Every day, you and your team work hard to build great work for your clients.

Done properly, your award entry can get you much more than a trophy.

Use it to strengthen your client relationships, build trust, celebrate success, and enhance your reputation as an agency that delivers, every time.

About Tim Mohler


Tim Mohler is a marketer that believes that brands should seek to add value, fun, and joy to their customers' daily lives. Currently, Tim is the Senior Marketing Manager at Point It, a digital marketing agency in Seattle. Tim is passionate about building marketing partnerships, experiences, and sponsorships that are relevant to the brand message, exciting for the customer, and most importantly that deliver measurable results. Before he came to Point It, Tim worked for Celebrity Cruises, owned his own business and volunteered for the Puget Sound American Marketing Association. He has a Bachelor’s from Cedarville University and an MBA from Miami Dade University. In his spare time, he likes to hike, hang out with his wife and enjoy the Northwestern sunshine.

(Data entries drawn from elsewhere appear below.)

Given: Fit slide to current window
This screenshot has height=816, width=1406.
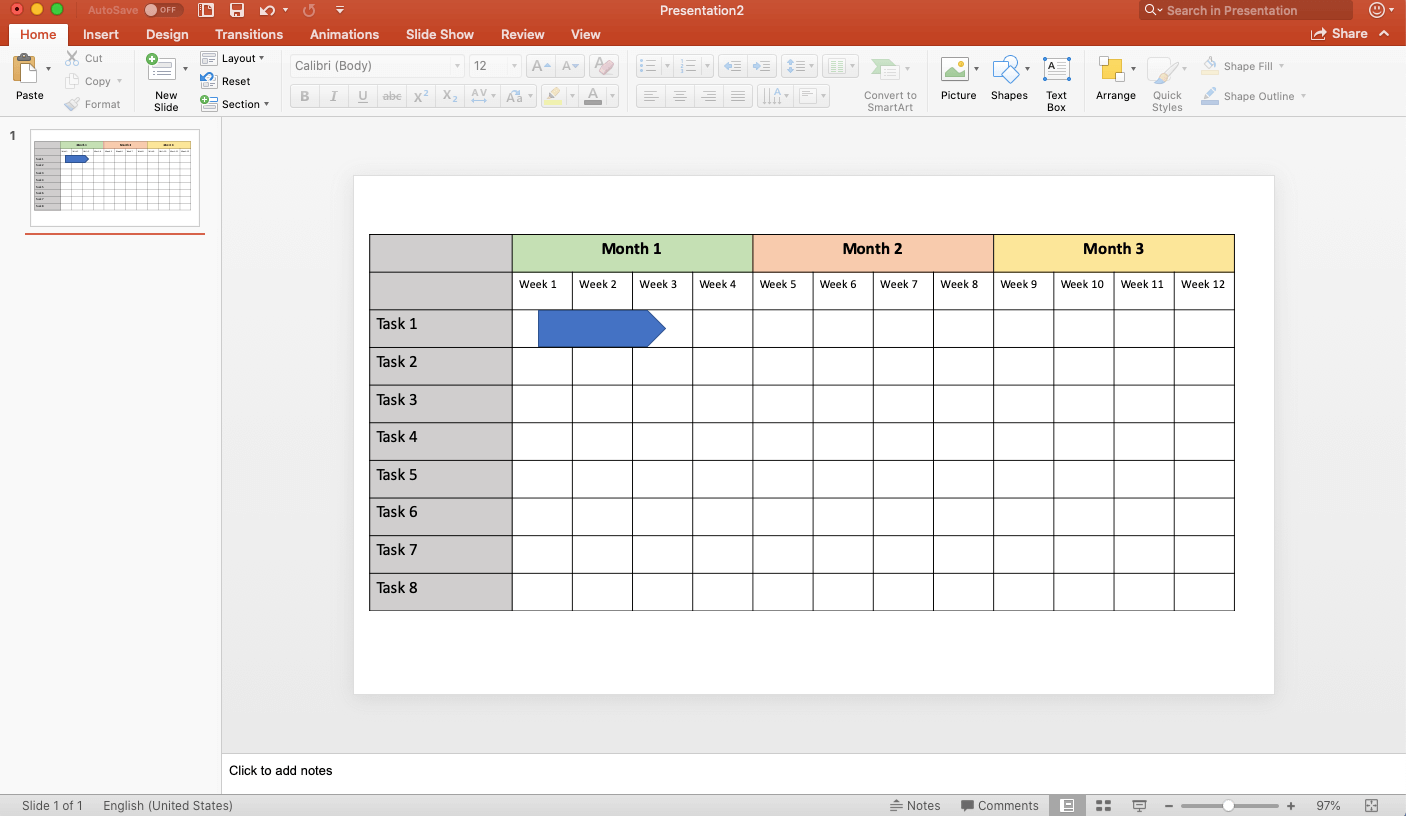Looking at the screenshot, I should pyautogui.click(x=1371, y=805).
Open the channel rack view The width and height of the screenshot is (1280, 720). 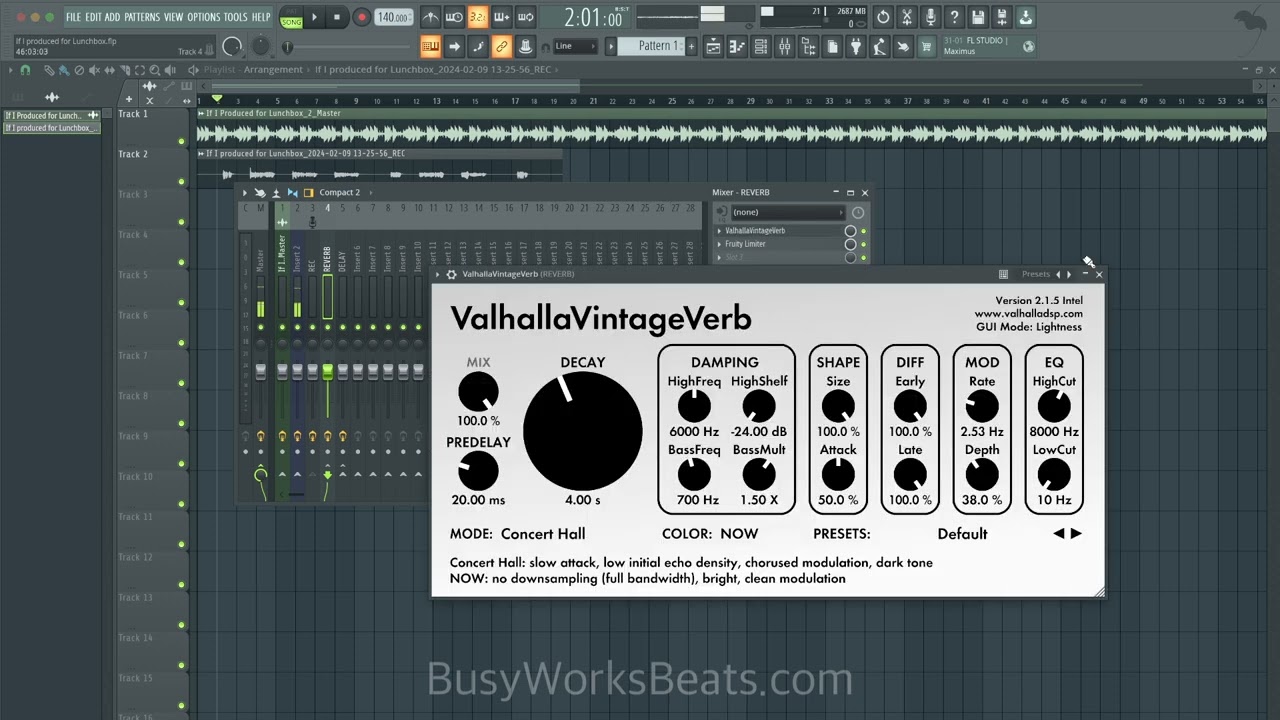click(x=761, y=46)
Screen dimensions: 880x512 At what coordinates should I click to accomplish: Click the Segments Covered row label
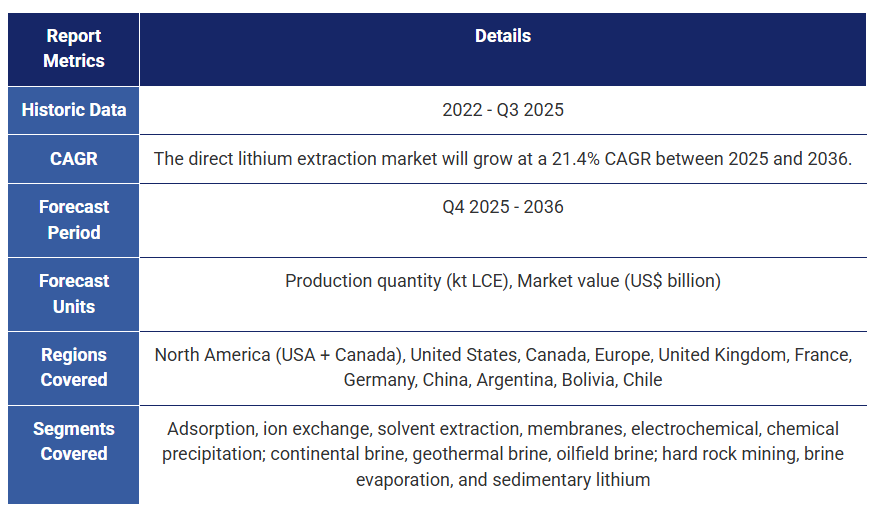pyautogui.click(x=73, y=441)
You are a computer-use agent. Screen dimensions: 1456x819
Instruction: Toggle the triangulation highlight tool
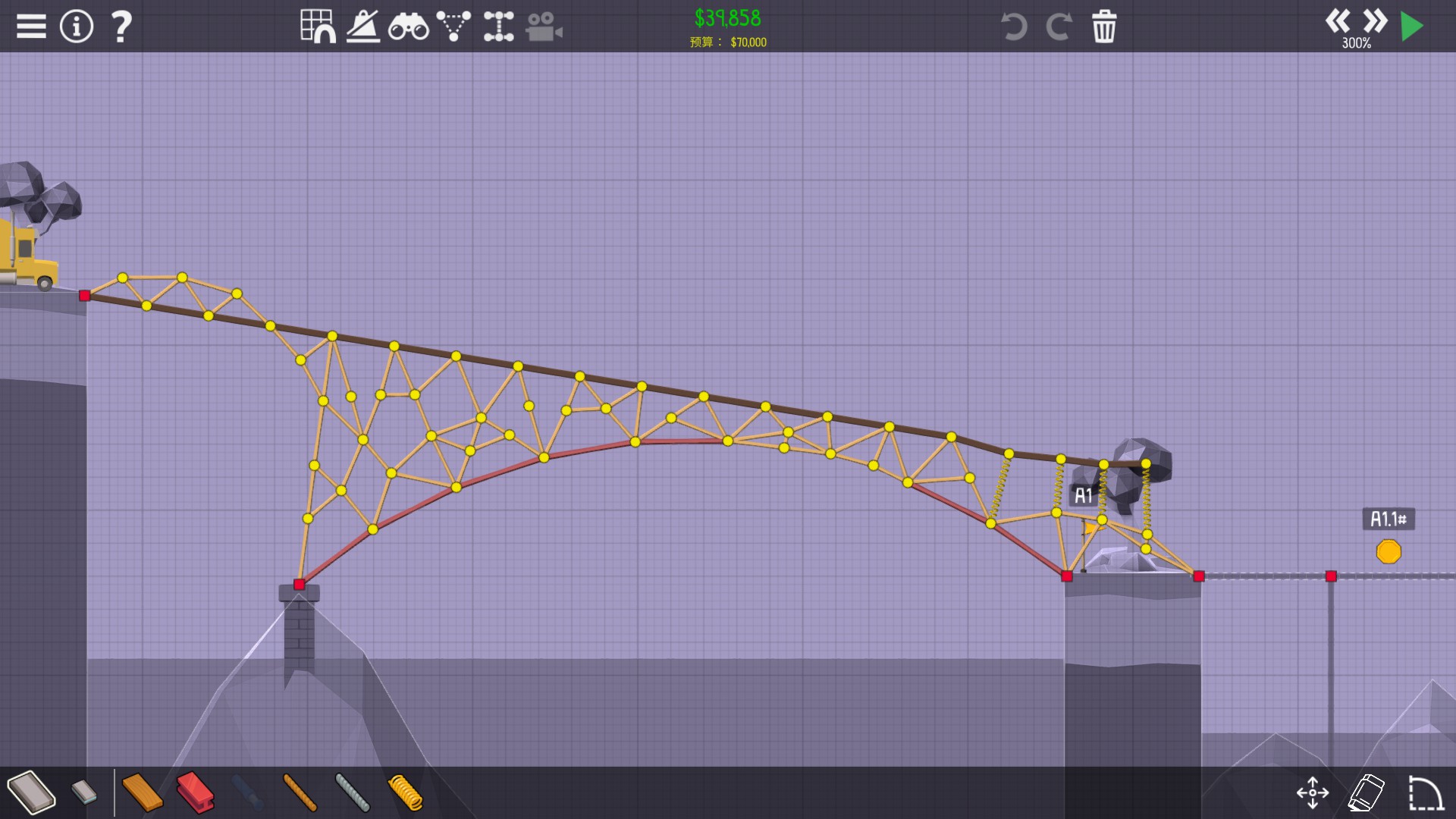(x=453, y=27)
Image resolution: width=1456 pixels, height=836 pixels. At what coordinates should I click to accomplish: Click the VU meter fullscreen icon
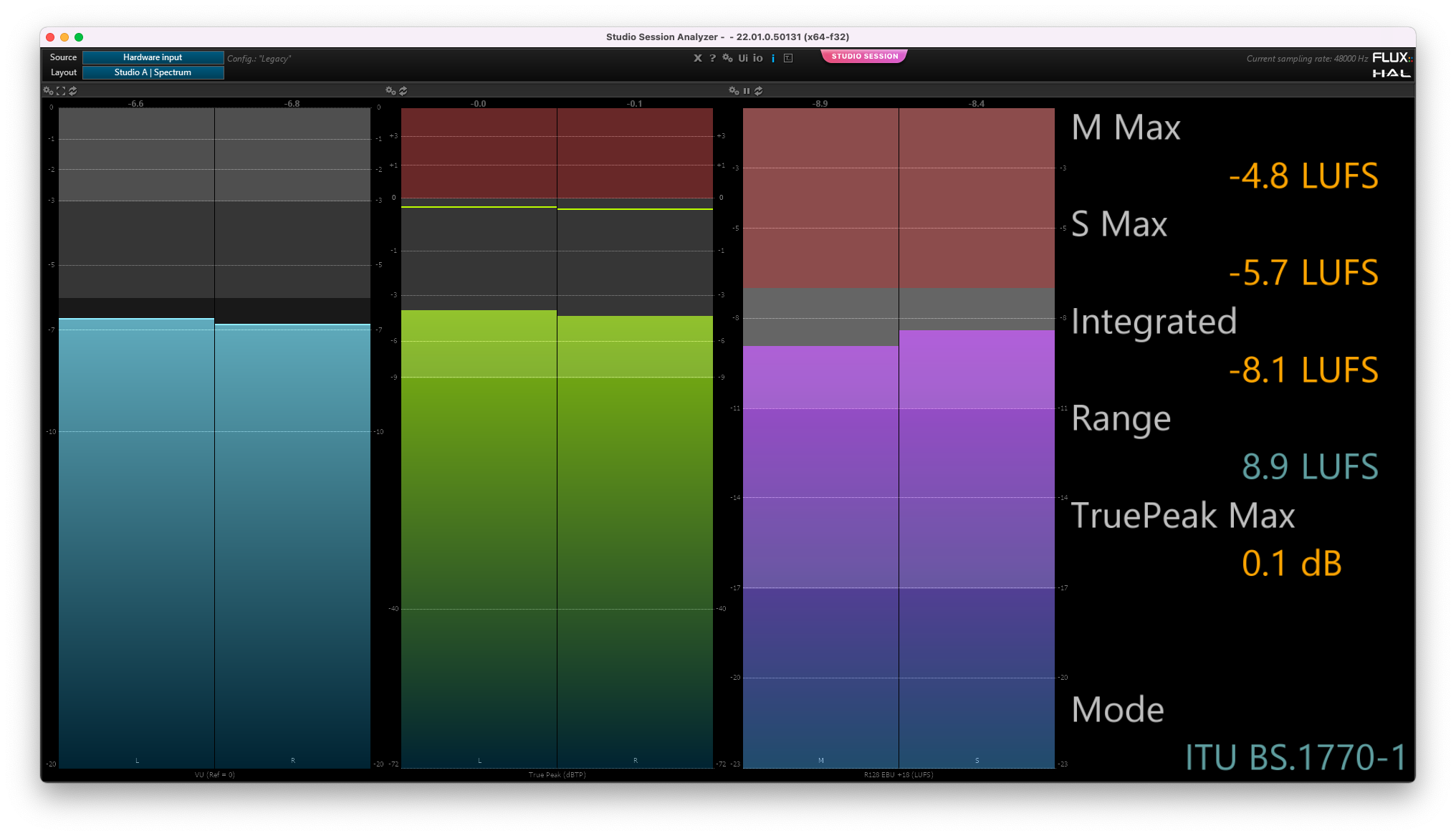(x=61, y=91)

  • Great info Tim! This is a must-read for any PR firm and PR pro.

    • Tim Mohler

      Corina, thanks so much! I’m glad that it was helpful.

  • James Earl Jones

    My issue with all service industry awards is the opposite problem I have with the Grammy’s. The Grammy’s actually rewards for sales. Meaning its never the best song or album that wins but the ones that sold the most albums. In fact 97.3% of all Grammy awards went to music I would never ever ever pay for never mind want to listen to more than ….well never. Art is penalized in this case.

    In PR/Advertising Awards generally do not go to who helped the client the most and made them the most money. In fact plenty of failure in the market place has been rewarded with awards. Meaning you can get rewarded for art…..while still failing your client.

    Because of this I am always suspect of the agencies that win awards viewing them more as just being really good at spending their client’s money. Would be better for awards to be based on ROI for the client because as I look for work on the Brand side….that is all I would care about.

    • Tim Mohler

      James, I couldn’t agree more. While the intent of this post was to help agencies earn & leverage awards, winning awards that actually matter to a client’s bottom line is even more important. Demonstrating that bottom line impact can be difficult though. My background includes a lot of B2C marketing on the client side, as well as the agency side – and the value (and client trust) depends substantially on the award won. Case studies (which tend to be more bottom line focused) are a similar proof point, but also suffer from selective reporting. So, unless you’re only after a trophy or a quick press release I think you have to do more work than just enter & win.

      1. Enter awards shows that are respected in your (desired) clients’ industries. Preferably national.

      2. Back up the award with a case study showing the proof, both creative and bottom line impact.

      3. Extend the story into video using interviews with the client liberally (or, in lieu of that quotes – names & titles attached). If a client is willing to publically back up the story in front of their customers, bosses, colleagues it adds a significant layer of trust.

      4. Remember that numbers lie too. Convey the whole story, and why it matters not just to the clients’ bottom line but to their customers as well.

      I hope you enjoyed the article!